Annotation:Samsonville Lancers
X:1 T:Samsonville Lancers L:1/8 M:4/4 K:C c2 cc|c>c cB c3B|AB c>A G4|[M:5/4]c2 c3B c3B|[M:4/4]A d2 e dGAB| [M:5/4]cc c3 B c3 B|[M:4/4]AB c>B A G2 F|[M:5/4]EG ecdB c3B|[M:4/4]A G2 F EGed|c4:|
SAMSONVILLE LANCERS. American, Country Dance Tune. USA, New York’s Woodland Valley, Catskill Mountains. C Major. Standard tuning (fiddle). One part. An irregular tune interspersing measures of 4/4 and 5/4 time. Cazden prints dance calls to the melody.

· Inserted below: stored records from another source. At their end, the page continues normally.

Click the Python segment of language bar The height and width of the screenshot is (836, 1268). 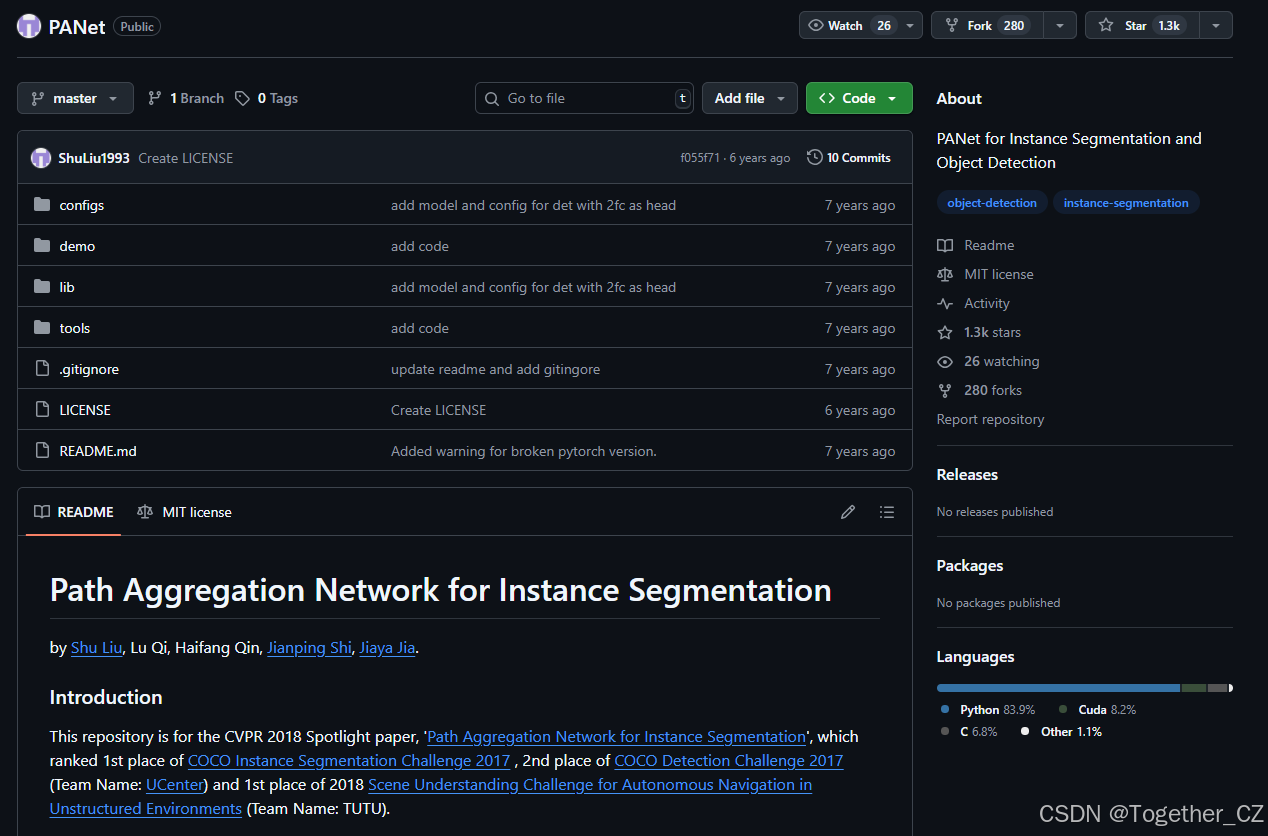(1058, 688)
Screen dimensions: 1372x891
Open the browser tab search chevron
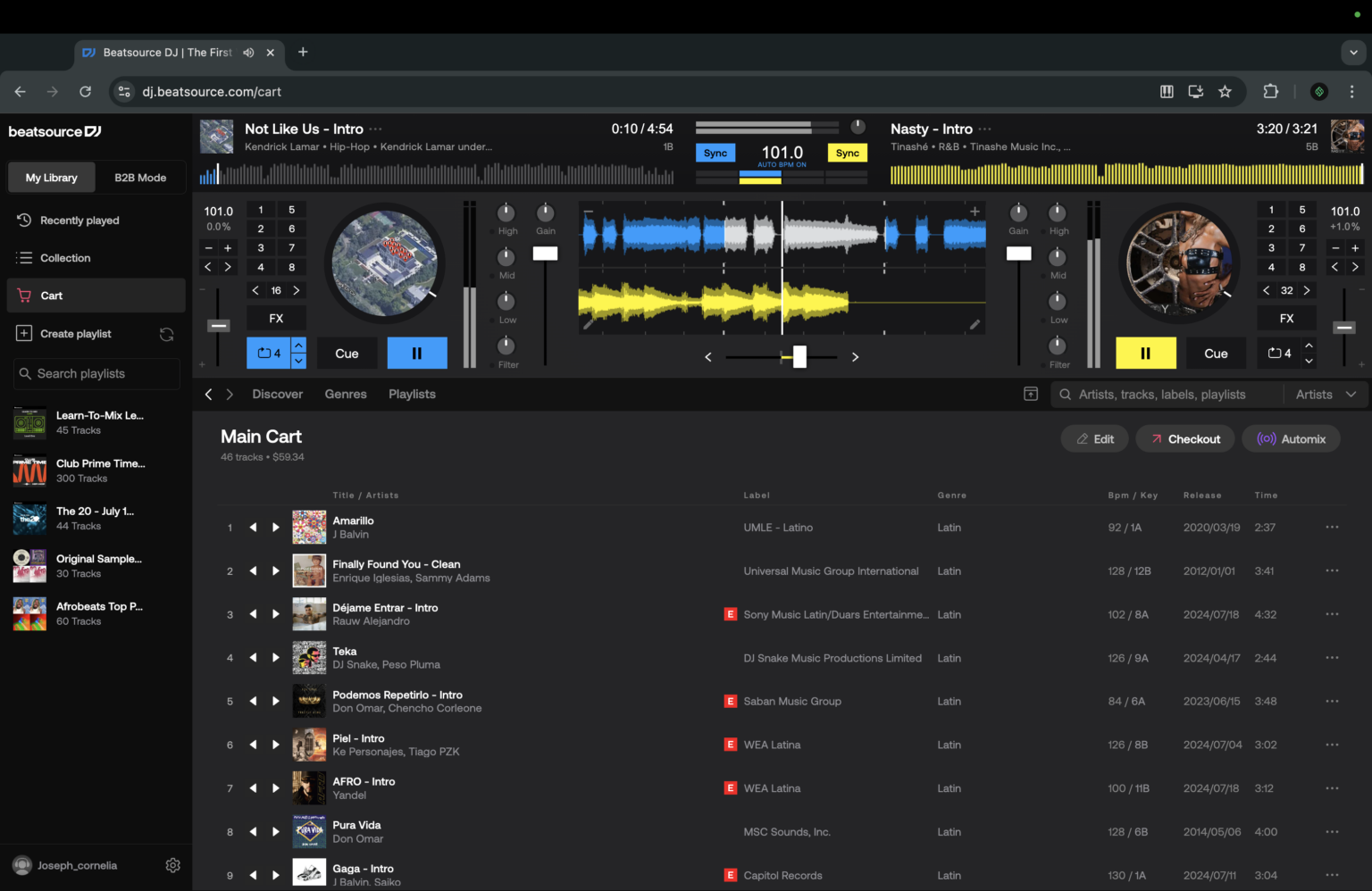click(x=1353, y=53)
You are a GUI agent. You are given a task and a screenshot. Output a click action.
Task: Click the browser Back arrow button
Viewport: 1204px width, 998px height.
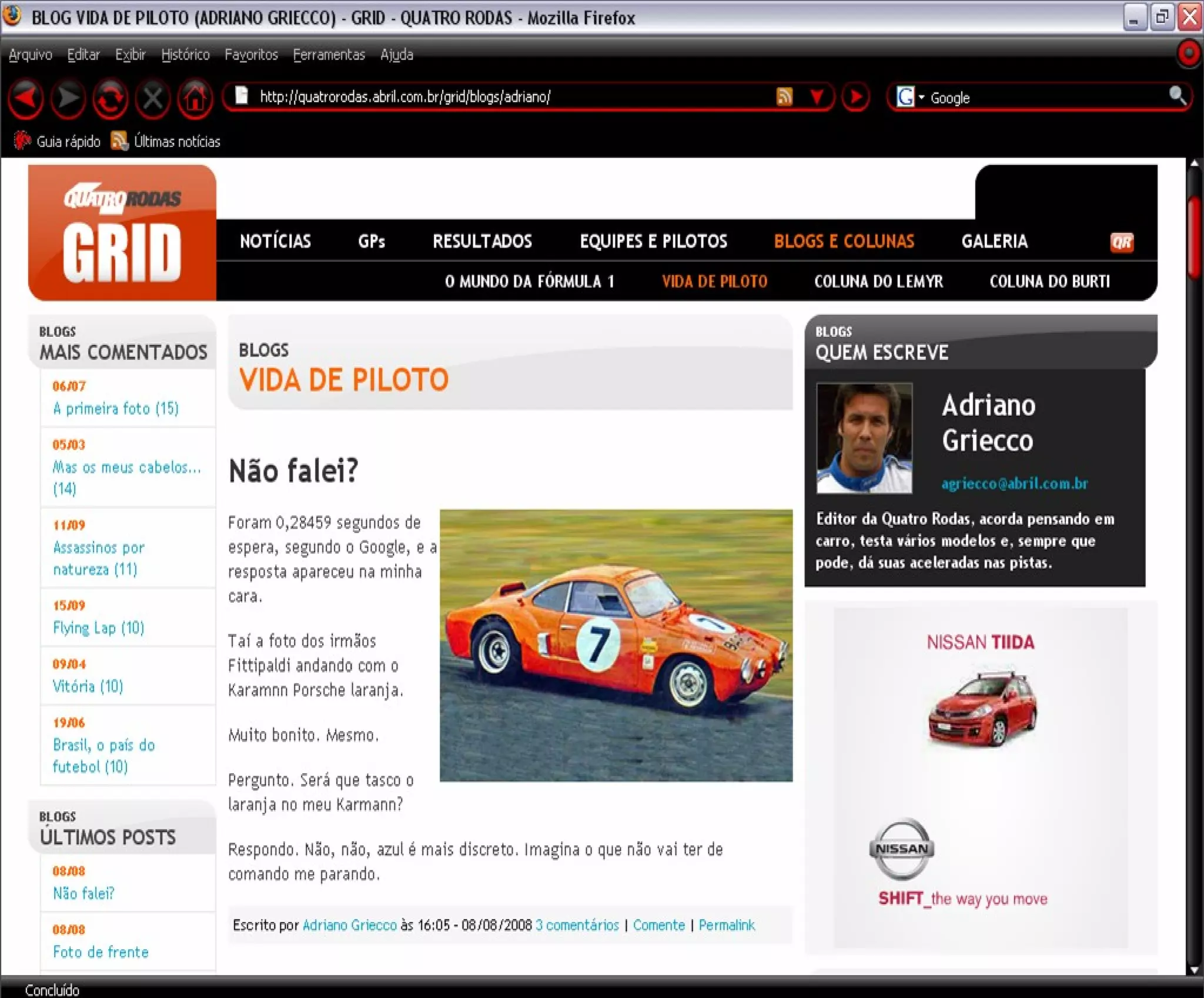click(26, 97)
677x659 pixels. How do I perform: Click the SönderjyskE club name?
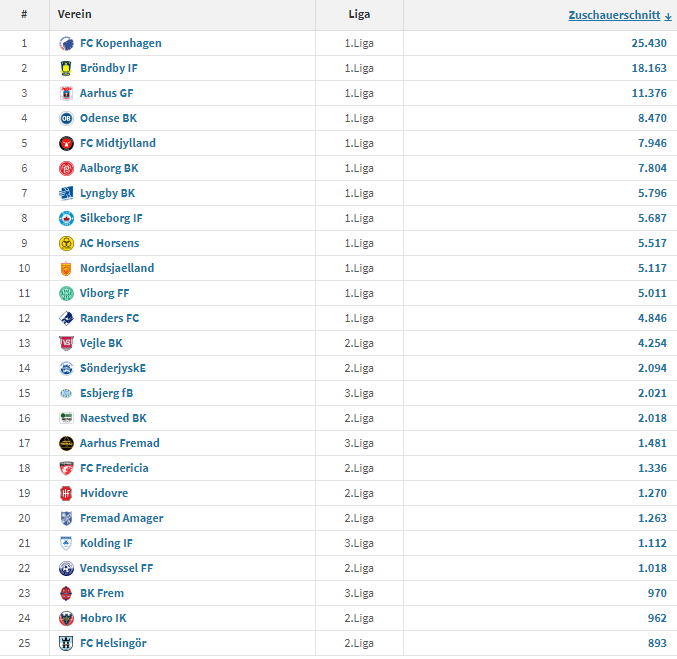[x=113, y=368]
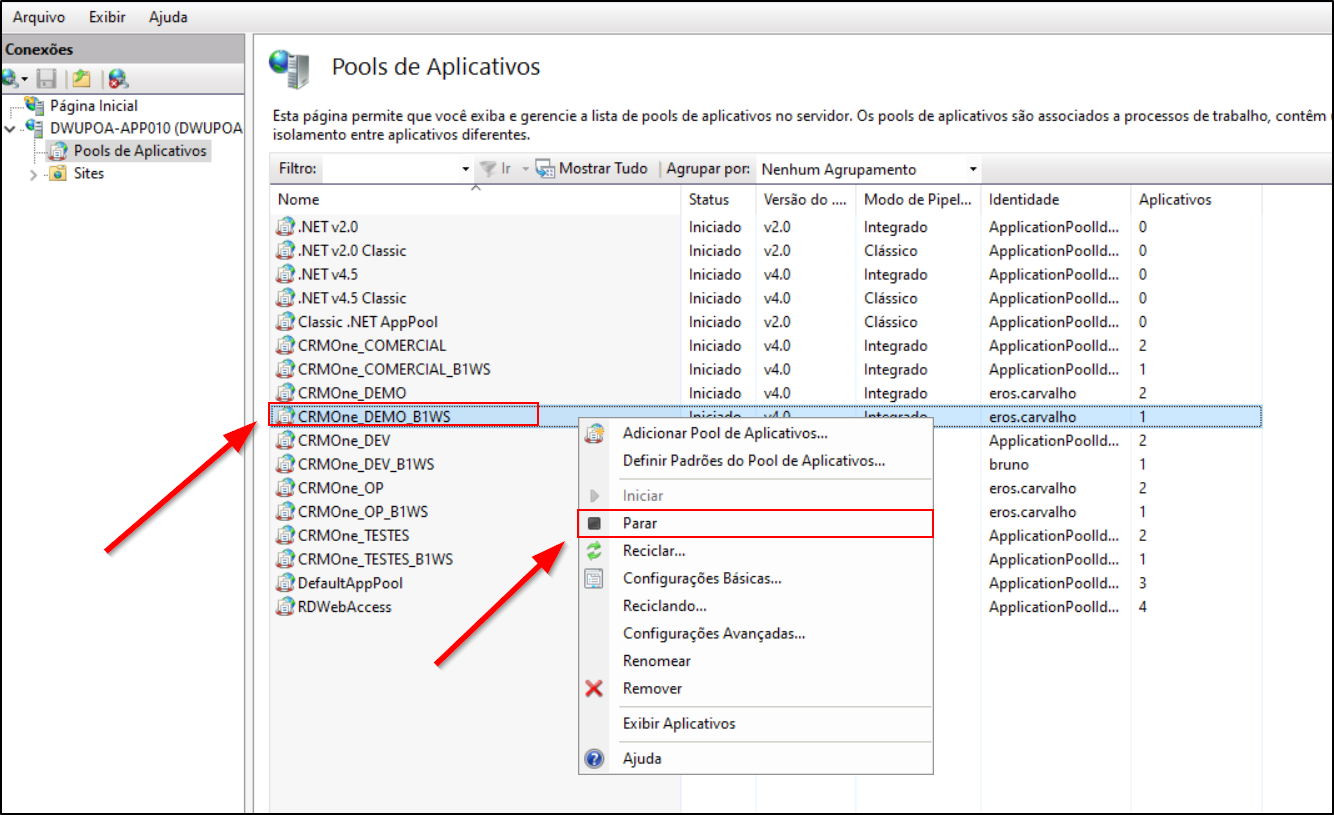Expand the Sites tree node
1334x815 pixels.
[33, 174]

His source, musician and dance caller George Van Kleeck, was recorded by B.A. Botkin and Charles Hofman for the Library of Congress in 1941 calling the Lancers (AFS 07763 B). His playing was idiosyncratic. As Norman Cazden explained in Folk Songs of the Catskills (1982, p. 536):
...Music was both a job and a continuing trial and challenge for other players who occasionally joined him. For Van Kleeck did not maintain the regularity of four- and eight-measure phrases of his dance tunes. Instead, he stretched or squeezed them to quite unpredictable lengths, according to how soon or how late the dancers had completed a call and reached their places to begin the next call. Even within a phrase, or at its ends, the number of beats was variable, for all that they continued to provide a catchy bounce. And, since his accordion supplied its own harmony, when that too changed, at times thus unpredictable, it was trying indeed to follow Van Kleek's lead on other instruments. Many a fiddler and guitar-picker was reduced to timid guesswork when Van Kleeck called.